In Alaska, though, there isn't really any opposition. Almost every politician (Jim Sykes aside) runs on a platform to work to open ANWR, republicrats and demolicans alike all agree, in Alaska at least, that it needs to be open. The answer why is simple; Alaska's oil reserves are dwindling, the economy is slowly fading, and oil production is Alaska's #1 source of economic stability. I don't know the exact statistic, but I believe I heard that oil production is responsible for about 80% of Alaska's economy, whereas tourism, the second largest industry there, accounts for about 7%. Alaska needs ANWR open, particularly if it wants to keep such perks as no sales tax, no income tax, and an annual permanent fund dividend.

D.C. doesn't really seem to care that much about Alaska, in fact, the only reason that Alaska gets any attention in the senate is due to Ted "Pork-Barrel" Stevens, president pro-tem and former senate appropriations committee chair. The environmentalist lobby has a huge say if not in the senate than at least in the media and outside the government, and this sway, if nothing else, is souring the public against opening ANWR.

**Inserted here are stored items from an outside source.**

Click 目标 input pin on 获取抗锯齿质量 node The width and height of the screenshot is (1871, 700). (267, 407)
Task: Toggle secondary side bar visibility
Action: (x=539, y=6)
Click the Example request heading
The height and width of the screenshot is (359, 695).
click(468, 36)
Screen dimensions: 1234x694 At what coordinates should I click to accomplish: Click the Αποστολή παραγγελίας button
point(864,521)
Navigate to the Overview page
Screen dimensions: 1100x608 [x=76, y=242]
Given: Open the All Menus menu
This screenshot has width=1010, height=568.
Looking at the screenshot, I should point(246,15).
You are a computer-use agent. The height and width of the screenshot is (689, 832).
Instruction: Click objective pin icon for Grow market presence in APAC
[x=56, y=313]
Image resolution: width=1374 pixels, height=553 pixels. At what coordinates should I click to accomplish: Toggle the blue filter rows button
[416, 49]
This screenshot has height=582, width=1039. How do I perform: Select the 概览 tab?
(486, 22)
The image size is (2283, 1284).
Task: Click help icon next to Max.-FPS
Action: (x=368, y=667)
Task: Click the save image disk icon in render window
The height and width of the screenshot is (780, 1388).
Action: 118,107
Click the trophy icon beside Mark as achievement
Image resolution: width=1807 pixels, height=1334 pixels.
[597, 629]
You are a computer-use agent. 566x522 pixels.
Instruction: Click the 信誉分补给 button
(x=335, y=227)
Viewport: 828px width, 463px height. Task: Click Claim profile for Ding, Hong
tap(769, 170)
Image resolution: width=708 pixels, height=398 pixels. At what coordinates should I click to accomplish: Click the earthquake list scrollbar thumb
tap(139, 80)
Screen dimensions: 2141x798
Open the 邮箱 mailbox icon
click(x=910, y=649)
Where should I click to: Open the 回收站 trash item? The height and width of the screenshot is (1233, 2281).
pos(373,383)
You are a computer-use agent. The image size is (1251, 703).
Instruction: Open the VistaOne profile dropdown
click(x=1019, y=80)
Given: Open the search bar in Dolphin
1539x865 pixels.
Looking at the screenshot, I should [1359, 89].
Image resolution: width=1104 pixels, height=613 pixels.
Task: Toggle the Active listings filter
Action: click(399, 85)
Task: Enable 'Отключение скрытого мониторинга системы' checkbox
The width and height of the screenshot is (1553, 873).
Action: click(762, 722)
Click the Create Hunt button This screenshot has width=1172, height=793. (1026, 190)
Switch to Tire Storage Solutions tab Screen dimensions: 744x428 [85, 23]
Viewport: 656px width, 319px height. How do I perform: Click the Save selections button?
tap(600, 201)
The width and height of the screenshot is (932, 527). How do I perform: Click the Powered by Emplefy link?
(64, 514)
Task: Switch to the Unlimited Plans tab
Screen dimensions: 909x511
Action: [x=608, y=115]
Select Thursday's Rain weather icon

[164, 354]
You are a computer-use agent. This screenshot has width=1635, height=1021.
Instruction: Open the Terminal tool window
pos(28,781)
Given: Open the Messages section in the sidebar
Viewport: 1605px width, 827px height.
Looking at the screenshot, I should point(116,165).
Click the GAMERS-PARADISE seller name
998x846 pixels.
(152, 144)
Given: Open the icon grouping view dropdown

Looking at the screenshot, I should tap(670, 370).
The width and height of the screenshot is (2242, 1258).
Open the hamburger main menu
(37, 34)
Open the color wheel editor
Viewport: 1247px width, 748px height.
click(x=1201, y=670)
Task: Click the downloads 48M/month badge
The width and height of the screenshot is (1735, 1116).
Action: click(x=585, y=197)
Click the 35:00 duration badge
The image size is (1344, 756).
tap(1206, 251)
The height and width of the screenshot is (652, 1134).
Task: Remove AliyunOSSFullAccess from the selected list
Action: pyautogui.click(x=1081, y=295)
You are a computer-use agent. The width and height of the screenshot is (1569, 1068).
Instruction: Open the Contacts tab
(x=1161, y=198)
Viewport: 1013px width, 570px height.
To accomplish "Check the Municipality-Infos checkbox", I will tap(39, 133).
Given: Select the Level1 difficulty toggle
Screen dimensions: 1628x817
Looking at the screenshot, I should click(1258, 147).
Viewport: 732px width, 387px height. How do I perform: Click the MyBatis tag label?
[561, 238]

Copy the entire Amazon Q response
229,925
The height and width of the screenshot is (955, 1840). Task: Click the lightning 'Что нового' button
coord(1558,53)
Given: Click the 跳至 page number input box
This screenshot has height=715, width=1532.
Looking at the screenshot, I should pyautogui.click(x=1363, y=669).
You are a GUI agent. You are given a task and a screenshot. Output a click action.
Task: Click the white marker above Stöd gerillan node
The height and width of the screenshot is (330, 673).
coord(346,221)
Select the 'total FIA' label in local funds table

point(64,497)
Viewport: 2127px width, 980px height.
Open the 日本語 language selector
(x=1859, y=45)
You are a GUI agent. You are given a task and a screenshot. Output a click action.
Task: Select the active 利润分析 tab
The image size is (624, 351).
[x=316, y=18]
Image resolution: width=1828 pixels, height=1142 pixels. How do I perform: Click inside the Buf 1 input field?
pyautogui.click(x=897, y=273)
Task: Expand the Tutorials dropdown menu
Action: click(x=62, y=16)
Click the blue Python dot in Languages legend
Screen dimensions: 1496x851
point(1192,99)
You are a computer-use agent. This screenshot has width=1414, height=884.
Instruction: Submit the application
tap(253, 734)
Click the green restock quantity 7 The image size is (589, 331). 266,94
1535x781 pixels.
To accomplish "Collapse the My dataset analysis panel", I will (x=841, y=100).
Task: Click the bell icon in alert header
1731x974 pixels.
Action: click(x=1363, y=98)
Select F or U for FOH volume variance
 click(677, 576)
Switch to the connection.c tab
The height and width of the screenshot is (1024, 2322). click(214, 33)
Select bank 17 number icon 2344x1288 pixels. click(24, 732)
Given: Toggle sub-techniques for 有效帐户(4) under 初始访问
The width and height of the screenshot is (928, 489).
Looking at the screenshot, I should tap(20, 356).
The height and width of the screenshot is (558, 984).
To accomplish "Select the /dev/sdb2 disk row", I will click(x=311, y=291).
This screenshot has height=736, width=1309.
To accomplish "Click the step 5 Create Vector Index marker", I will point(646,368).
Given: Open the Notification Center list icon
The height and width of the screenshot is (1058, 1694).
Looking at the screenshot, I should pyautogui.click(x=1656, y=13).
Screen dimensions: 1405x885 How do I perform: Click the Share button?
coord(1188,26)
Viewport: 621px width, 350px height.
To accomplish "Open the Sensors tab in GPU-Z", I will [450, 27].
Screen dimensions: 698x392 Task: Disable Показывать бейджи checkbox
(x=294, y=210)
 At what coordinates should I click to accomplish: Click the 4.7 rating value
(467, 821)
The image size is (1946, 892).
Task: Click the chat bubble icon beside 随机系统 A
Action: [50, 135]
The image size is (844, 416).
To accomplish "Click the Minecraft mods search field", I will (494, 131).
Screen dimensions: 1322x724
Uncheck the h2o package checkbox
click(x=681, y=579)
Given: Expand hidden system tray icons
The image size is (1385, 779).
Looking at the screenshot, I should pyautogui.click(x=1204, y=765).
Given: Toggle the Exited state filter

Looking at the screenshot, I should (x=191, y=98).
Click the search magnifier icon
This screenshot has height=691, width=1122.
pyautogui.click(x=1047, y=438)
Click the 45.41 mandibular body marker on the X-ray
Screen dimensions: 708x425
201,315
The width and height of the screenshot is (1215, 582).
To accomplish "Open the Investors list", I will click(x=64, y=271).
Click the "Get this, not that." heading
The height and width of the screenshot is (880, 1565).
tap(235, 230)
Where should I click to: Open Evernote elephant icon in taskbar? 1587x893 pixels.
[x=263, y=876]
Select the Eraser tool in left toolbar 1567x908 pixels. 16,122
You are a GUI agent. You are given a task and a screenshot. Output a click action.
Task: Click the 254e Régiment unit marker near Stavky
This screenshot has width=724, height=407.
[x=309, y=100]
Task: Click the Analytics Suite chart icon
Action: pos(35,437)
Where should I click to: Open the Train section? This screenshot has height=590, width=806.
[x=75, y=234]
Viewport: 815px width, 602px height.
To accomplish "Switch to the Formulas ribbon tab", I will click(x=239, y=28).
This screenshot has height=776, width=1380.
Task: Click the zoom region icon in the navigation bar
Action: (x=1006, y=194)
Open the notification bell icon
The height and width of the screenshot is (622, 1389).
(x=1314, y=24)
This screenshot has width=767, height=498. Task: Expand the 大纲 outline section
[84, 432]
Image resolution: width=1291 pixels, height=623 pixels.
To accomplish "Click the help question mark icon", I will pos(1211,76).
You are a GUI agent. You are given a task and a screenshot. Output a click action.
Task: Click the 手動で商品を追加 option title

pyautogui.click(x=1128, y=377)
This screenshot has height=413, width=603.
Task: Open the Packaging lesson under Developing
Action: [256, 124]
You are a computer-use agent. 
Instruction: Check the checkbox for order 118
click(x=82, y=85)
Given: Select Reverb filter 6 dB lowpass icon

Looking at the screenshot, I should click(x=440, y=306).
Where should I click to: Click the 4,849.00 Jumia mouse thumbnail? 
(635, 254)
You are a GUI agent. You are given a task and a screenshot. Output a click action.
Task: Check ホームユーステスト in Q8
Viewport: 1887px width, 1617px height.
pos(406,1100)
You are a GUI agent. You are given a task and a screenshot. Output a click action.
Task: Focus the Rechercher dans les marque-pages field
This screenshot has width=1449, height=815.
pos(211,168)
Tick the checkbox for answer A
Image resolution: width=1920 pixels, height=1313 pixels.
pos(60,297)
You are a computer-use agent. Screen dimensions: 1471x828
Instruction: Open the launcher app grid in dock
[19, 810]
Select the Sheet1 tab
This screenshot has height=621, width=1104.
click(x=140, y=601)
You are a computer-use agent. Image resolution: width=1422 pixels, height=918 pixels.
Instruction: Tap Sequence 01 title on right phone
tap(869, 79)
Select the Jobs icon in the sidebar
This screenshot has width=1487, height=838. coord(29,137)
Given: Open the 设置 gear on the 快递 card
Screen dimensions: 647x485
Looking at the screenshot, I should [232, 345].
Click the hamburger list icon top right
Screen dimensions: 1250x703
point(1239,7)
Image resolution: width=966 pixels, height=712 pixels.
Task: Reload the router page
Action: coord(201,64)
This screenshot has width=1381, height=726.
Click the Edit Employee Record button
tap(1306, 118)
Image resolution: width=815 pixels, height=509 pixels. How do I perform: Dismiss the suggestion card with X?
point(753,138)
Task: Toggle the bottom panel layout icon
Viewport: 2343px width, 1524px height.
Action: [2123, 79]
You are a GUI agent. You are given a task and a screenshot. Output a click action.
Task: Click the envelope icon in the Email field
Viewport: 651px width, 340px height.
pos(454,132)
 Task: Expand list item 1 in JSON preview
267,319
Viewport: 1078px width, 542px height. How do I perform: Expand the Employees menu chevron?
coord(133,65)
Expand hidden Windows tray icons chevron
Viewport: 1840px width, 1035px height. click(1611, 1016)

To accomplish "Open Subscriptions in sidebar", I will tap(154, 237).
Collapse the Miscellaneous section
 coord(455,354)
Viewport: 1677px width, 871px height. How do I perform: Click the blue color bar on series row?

As an Alaskan resident who receives a permanent fund, although I don't live there 9 months out of the year, I certainly want Alaska's economy to prosper as much as possible. Most Alaskans, especially those in the oil industry, will go on and on about how little they effect the environment they touch and how they make very little impact on the wildlife, and I'm apt to believe them. People get fired for flashing their headlights to get birds to move when driving up on the North Slope, and they make every possible accommodation for wildlife, plantlife, and maintaining the ecological balance.

Stepping back, it is important to note that the whole situation could be avoided altogether if the government didn't own wildlife refuges. There wouldn't be any senate debate, no political wrangling, no arguments and debates, just rational self-interested people choosing the buy and protect the land they wish to buy and protect. The environmentalists could buy and protect a wildlife refuge, while the oil magnates could buy oil fields. Everyone wins.

Of course I recognize that there are some problems, like pollution of the air and water, but these problems could be worked out with minimal government legislation and a maximum of personal liberties and freedoms. When the government ceases to be some all-powerful, land controlling entity, the citizens gain back some of their rightful power.